This is what Apple has pushed for with Apple Arcade, it's the core idea behind Microsoft's Game Pass, and it's probably on the long-term forecast for Sony too, given its PS Plus tiers system and recent commitment to PC versions of its first-party games. This is a model that makes a lot more sense for cloud streaming technology, since the issues of storage space and download time come to the fore when consumers are engaging with games in this way. Nobody paying $40 for a game minds taking a while to download the files to play it; but if you just want to try out a few things from your subscription library, having to download multiple gigabytes for each one you dip your toe into is going to be a near-impossible barrier to entry.

The convenience touted for game streaming – press the button and the game starts almost instantly, in theory – is a marginal advantage when someone is buying a game that takes a while to download but that they'll play for hours or even days in total, but a huge advantage when you're instead talking about a library that people will browse and choose from at will.
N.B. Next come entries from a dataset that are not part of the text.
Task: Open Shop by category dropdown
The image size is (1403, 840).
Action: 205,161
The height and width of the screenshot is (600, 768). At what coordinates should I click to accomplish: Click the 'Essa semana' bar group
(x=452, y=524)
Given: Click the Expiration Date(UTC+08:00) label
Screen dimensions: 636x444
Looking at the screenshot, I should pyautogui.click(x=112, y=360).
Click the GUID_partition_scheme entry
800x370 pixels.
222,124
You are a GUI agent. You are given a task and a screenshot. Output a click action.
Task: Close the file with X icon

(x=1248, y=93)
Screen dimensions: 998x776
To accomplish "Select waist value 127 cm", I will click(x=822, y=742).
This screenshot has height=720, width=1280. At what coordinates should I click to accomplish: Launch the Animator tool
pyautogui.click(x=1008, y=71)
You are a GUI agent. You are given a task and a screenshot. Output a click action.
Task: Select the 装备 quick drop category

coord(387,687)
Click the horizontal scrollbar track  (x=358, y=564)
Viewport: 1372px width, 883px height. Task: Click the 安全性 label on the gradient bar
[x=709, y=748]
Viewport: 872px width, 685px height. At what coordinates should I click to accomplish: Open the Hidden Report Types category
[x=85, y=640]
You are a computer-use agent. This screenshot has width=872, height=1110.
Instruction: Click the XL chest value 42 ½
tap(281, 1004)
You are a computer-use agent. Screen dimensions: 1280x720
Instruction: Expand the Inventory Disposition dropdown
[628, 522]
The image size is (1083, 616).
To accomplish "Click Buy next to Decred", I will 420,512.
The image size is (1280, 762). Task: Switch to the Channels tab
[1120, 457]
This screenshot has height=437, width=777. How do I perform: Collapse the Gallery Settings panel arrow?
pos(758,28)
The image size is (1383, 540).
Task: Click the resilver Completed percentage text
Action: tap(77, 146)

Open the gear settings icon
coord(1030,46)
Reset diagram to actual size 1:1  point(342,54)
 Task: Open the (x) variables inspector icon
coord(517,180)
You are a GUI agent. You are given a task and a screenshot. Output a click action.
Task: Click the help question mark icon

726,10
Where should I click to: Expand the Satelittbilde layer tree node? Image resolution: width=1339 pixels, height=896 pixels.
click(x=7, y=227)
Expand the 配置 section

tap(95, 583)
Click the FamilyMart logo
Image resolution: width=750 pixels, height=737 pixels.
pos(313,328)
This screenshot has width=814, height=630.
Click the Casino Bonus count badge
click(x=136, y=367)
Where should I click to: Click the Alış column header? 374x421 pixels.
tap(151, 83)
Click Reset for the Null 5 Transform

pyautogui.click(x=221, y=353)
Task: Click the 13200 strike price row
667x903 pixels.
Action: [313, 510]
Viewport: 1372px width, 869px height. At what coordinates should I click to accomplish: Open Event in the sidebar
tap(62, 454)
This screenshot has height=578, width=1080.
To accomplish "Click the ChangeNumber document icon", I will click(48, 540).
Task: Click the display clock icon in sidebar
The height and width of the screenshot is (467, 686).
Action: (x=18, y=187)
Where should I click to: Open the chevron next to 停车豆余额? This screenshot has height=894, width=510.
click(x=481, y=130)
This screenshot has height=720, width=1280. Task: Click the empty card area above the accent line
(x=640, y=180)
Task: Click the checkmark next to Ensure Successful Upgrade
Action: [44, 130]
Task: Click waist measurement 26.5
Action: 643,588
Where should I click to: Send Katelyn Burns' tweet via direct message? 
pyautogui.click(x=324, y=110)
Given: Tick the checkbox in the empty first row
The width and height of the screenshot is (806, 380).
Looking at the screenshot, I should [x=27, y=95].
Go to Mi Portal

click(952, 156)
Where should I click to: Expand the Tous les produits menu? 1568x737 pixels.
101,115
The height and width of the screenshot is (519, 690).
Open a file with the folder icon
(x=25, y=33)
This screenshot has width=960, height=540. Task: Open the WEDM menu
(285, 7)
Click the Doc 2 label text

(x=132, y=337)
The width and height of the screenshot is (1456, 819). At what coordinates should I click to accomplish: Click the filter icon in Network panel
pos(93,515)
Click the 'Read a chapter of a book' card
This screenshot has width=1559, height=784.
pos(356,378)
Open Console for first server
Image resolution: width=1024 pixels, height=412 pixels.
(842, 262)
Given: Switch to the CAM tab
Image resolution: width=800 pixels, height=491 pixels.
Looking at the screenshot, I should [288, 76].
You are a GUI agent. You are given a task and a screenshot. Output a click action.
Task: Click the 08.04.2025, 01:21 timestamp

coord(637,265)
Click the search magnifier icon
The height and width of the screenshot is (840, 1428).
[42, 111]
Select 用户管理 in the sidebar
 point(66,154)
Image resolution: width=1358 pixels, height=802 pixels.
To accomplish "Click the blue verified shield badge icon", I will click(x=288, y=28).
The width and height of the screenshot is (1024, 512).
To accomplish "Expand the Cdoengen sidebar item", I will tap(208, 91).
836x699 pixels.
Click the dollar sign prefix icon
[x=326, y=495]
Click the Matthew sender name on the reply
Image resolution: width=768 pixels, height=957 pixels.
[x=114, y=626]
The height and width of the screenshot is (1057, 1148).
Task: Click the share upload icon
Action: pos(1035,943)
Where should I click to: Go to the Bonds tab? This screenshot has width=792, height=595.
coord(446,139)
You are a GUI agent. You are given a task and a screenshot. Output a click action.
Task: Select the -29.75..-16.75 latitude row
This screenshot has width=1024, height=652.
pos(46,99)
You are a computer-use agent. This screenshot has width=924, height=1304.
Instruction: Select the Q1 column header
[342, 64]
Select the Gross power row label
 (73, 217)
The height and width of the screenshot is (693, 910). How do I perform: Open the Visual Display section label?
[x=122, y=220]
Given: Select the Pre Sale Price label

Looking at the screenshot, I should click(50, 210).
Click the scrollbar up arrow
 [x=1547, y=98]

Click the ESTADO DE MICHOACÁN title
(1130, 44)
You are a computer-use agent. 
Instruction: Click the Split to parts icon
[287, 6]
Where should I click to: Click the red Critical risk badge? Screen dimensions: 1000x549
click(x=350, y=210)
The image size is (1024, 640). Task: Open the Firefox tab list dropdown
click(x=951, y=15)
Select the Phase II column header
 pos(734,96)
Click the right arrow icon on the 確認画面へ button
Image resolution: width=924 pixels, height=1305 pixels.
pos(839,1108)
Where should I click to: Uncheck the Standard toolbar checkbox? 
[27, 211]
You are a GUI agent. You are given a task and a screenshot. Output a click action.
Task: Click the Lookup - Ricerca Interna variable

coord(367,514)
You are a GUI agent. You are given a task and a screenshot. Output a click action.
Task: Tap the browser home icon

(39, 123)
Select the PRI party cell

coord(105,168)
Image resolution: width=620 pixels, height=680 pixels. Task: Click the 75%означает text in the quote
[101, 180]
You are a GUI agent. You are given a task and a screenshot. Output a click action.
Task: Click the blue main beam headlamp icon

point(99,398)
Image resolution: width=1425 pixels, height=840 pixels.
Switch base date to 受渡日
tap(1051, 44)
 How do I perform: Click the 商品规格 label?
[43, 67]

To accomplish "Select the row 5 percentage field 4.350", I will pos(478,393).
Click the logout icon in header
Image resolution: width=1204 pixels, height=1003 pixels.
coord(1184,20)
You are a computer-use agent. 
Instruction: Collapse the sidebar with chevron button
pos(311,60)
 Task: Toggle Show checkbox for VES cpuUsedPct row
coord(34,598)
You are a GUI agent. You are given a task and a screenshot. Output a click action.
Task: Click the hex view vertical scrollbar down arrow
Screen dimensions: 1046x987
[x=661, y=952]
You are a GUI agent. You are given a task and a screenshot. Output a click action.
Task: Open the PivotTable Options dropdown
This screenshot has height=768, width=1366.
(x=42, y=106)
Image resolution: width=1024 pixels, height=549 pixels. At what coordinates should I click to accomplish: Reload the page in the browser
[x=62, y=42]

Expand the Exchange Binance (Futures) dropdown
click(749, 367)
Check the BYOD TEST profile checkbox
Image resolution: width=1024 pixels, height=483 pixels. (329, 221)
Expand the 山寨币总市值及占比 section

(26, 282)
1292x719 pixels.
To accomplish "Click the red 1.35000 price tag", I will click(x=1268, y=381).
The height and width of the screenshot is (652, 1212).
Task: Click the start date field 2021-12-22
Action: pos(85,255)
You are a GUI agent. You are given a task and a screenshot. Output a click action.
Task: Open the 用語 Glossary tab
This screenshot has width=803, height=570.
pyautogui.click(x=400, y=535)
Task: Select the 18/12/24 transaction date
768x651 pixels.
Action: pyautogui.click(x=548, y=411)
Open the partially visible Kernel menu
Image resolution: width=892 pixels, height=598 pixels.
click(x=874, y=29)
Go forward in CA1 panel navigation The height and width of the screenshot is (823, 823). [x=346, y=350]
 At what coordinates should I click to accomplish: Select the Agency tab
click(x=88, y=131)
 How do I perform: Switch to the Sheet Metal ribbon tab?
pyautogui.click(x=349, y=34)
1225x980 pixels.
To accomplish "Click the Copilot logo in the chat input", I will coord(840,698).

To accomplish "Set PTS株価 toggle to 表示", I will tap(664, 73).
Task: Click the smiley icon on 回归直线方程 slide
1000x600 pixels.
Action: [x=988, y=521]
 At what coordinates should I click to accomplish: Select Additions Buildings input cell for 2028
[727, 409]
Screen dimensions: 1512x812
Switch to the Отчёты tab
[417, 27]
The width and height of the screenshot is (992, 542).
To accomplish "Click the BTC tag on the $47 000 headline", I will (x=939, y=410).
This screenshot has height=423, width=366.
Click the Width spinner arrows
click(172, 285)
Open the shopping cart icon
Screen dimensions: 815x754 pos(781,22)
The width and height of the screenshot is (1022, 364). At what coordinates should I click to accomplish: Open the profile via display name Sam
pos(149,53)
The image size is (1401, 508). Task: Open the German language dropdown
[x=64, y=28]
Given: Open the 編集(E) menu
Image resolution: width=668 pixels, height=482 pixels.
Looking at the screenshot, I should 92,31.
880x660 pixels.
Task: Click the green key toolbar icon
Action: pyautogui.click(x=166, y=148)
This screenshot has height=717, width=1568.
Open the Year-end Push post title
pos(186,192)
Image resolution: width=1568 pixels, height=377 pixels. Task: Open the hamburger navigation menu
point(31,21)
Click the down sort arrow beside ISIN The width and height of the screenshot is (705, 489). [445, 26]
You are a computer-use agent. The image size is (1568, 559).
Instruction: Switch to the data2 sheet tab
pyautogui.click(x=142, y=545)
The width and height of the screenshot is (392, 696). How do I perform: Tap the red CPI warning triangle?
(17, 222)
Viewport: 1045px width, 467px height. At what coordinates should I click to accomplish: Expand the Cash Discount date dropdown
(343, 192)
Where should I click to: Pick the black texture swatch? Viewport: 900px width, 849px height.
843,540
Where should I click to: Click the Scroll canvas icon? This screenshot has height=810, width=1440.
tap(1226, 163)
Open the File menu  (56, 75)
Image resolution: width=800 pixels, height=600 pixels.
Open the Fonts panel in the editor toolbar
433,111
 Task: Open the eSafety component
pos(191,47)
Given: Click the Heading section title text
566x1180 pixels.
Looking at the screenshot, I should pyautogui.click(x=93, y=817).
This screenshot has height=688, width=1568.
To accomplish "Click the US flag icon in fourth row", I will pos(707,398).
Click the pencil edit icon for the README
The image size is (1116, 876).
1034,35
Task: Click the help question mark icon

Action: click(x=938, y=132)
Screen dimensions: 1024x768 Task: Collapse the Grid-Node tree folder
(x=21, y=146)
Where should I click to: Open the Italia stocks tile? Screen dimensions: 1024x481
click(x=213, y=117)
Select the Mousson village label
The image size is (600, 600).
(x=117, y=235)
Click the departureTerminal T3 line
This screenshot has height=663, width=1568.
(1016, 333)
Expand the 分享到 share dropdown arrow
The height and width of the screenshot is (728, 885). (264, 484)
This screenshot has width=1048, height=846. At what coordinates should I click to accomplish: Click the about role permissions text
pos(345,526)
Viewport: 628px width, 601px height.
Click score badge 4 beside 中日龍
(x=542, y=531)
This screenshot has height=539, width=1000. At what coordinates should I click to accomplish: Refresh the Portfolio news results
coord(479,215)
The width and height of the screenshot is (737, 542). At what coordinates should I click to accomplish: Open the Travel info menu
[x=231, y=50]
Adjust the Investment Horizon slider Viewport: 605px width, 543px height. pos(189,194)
There are other reasons why cloud streaming is such a beloved solution of publishers – piracy is a big one, of course – but at its heart, it's a solution intricately tied to the idea of subscription services. In fact, that's the only context in which this technology really makes any commercial sense. Resident Evil Village on iOS is a technical marvel which demonstrates yet again that the thin client concept is wasteful and redundant – but how it performs commercially will likely make a case for cloud streamed subscription services nonetheless.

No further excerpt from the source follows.